## [Work required]
Write the records out again. Match them exactly.

## [Available data]
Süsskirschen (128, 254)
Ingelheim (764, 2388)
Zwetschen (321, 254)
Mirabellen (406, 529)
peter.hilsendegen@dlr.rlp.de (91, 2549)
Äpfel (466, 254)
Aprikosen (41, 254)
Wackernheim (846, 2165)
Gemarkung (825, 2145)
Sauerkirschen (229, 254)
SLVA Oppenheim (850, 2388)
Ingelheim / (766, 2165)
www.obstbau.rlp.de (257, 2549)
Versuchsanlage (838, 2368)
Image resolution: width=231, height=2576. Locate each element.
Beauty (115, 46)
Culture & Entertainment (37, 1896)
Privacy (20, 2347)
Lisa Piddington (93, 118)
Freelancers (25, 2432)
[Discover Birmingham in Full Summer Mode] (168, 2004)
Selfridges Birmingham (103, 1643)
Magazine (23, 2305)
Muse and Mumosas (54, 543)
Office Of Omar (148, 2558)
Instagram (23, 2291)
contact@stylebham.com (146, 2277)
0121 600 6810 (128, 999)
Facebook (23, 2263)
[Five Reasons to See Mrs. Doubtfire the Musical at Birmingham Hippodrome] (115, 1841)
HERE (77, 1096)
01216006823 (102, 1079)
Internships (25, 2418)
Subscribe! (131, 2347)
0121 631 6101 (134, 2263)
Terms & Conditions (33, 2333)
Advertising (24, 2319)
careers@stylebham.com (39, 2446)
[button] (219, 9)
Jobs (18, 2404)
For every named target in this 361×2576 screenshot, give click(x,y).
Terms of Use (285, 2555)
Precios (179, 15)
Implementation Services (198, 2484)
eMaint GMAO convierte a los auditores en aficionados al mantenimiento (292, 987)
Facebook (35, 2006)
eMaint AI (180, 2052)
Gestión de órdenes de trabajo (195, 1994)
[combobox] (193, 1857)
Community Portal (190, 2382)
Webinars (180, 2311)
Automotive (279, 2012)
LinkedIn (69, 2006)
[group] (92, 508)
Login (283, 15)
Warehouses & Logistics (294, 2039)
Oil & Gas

## [Written solution]
Süsskirschen (128, 254)
Ingelheim (764, 2388)
Zwetschen (321, 254)
Mirabellen (406, 529)
peter.hilsendegen@dlr.rlp.de (91, 2549)
Äpfel (466, 254)
Aprikosen (41, 254)
Wackernheim (846, 2165)
Gemarkung (825, 2145)
Sauerkirschen (229, 254)
SLVA Oppenheim (850, 2388)
Ingelheim / (766, 2165)
www.obstbau.rlp.de (257, 2549)
Versuchsanlage (838, 2368)
Image resolution: width=231, height=2576. Locate each element.
Beauty (115, 46)
Culture & Entertainment (37, 1896)
Privacy (20, 2347)
Lisa Piddington (93, 118)
Freelancers (25, 2432)
[Discover Birmingham in Full Summer Mode] (168, 2004)
Selfridges Birmingham (103, 1643)
Magazine (23, 2305)
Muse and Mumosas (54, 543)
Office Of Omar (148, 2558)
Instagram (23, 2291)
contact@stylebham.com (146, 2277)
0121 600 6810 (128, 999)
Facebook (23, 2263)
[Five Reasons to See Mrs. Doubtfire the Musical at Birmingham Hippodrome] (115, 1841)
HERE (77, 1096)
01216006823 (102, 1079)
Internships (25, 2418)
Subscribe! (131, 2347)
0121 631 6101 (134, 2263)
Terms & Conditions (33, 2333)
Advertising (24, 2319)
careers@stylebham.com (39, 2446)
[button] (219, 9)
Jobs (18, 2404)
For every named target in this 361×2576 screenshot, give click(x,y).
Terms of Use (285, 2555)
Precios (179, 15)
Implementation Services (198, 2484)
eMaint GMAO convierte a los auditores en aficionados al mantenimiento (292, 987)
Facebook (35, 2006)
eMaint AI (180, 2052)
Gestión de órdenes de trabajo (195, 1994)
[combobox] (193, 1857)
Community Portal (190, 2382)
Webinars (180, 2311)
Automotive (279, 2012)
LinkedIn (69, 2006)
[group] (92, 508)
Login (283, 15)
Warehouses & Logistics (294, 2039)
Oil & Gas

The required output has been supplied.